ROE or return on equity is a useful tool to assess how effectively a company can generate returns on the investment it received from its shareholders. In simpler terms, it measures the profitability of a company in relation to shareholder's equity.
View our latest analysis for System1 Group
How Do You Calculate Return On Equity?
The formula for ROE is:
Return on Equity = Net Profit (from continuing operations) ÷ Shareholders' Equity
So, based on the above formula, the ROE for System1 Group is:
19% = UK£2.0m ÷ UK£11m (Based on the trailing twelve months to March 2024).
The 'return' is the income the business earned over the last year. That means that for every £1 worth of shareholders' equity, the company generated £0.19 in profit.
Why Is ROE Important For Earnings Growth?

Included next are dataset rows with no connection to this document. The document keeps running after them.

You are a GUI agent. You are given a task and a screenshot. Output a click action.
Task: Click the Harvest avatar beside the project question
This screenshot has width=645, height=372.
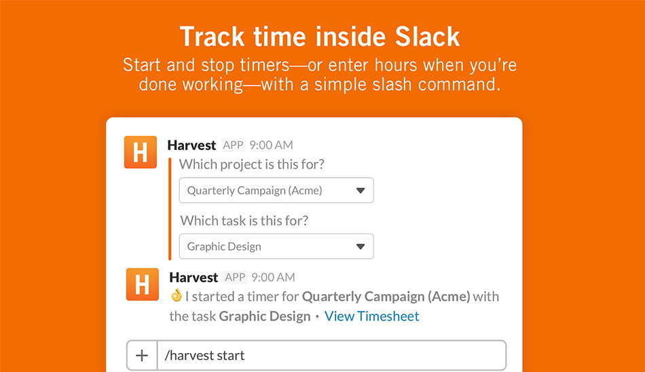point(141,152)
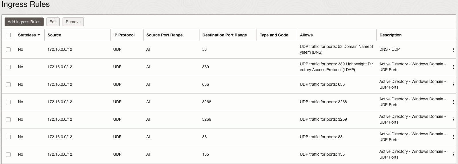Screen dimensions: 458x164
Task: Check the select-all checkbox in header
Action: coord(8,35)
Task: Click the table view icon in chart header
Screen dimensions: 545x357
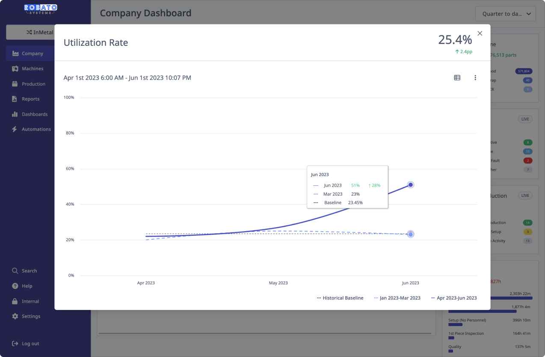Action: 457,78
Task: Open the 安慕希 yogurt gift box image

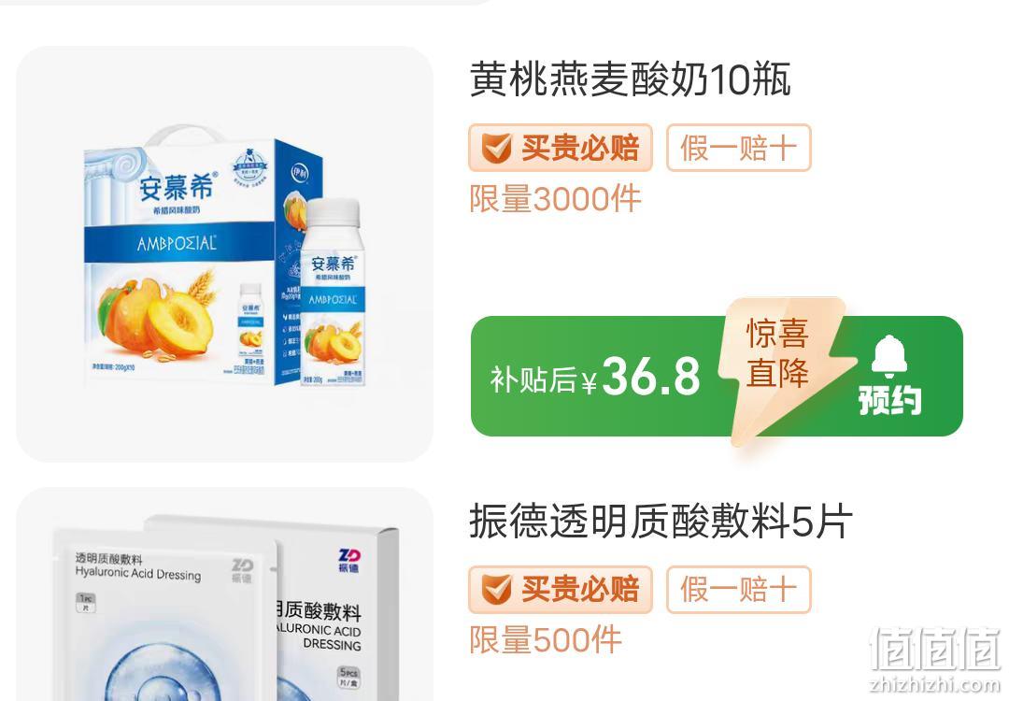Action: pos(224,253)
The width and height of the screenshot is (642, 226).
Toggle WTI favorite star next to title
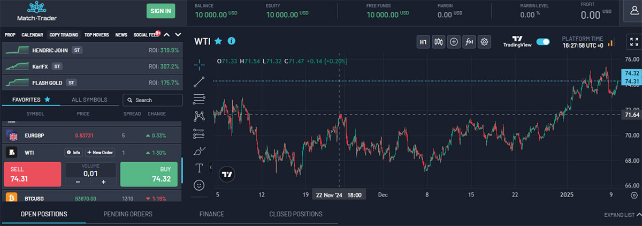coord(218,41)
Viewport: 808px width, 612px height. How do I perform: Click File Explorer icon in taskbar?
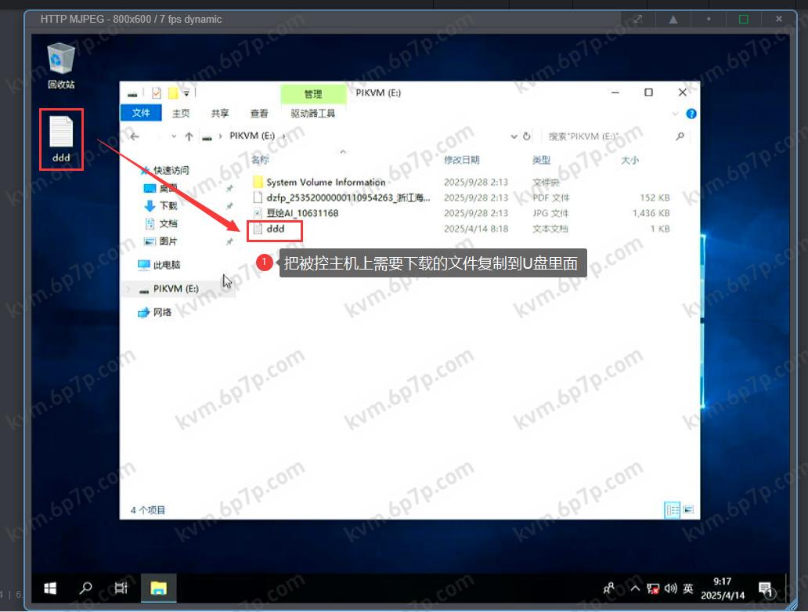pyautogui.click(x=158, y=588)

Thus far, we have learned that ROE measures how efficiently a company is generating its profits. Based on how much of its profits the company chooses to reinvest or "retain", we are then able to evaluate a company's future ability to generate profits. Generally speaking, other things being equal, firms with a high return on equity and profit retention, have a higher growth rate than firms that don’t share these attributes.
System1 Group's Earnings Growth And 19% ROE
To start with, System1 Group's ROE looks acceptable. Further, the company's ROE compares quite favorably to the industry average of 8.3%. Probably as a result of this, System1 Group was able to see a decent growth of 7.8% over the last five years.
We then compared System1 Group's net income growth with the industry and found that the company's growth figure is lower than the average industry growth rate of 21% in the same 5-year period, which is a bit concerning.
Earnings growth is an important metric to consider when valuing a stock. What investors need to determine next is if the expected earnings growth, or the lack of it, is already built into the share price. By doing so, they will have an idea if the stock is headed into clear blue waters or if swampy waters await. If you're wondering about System1 Group's's valuation, check out this gauge of its price-to-earnings ratio, as compared to its industry.
Is System1 Group Using Its Retained Earnings Effectively?
With a three-year median payout ratio of 31% (implying that the company retains 69% of its profits), it seems that System1 Group is reinvesting efficiently in a way that it sees respectable amount growth in its earnings and pays a dividend that's well covered.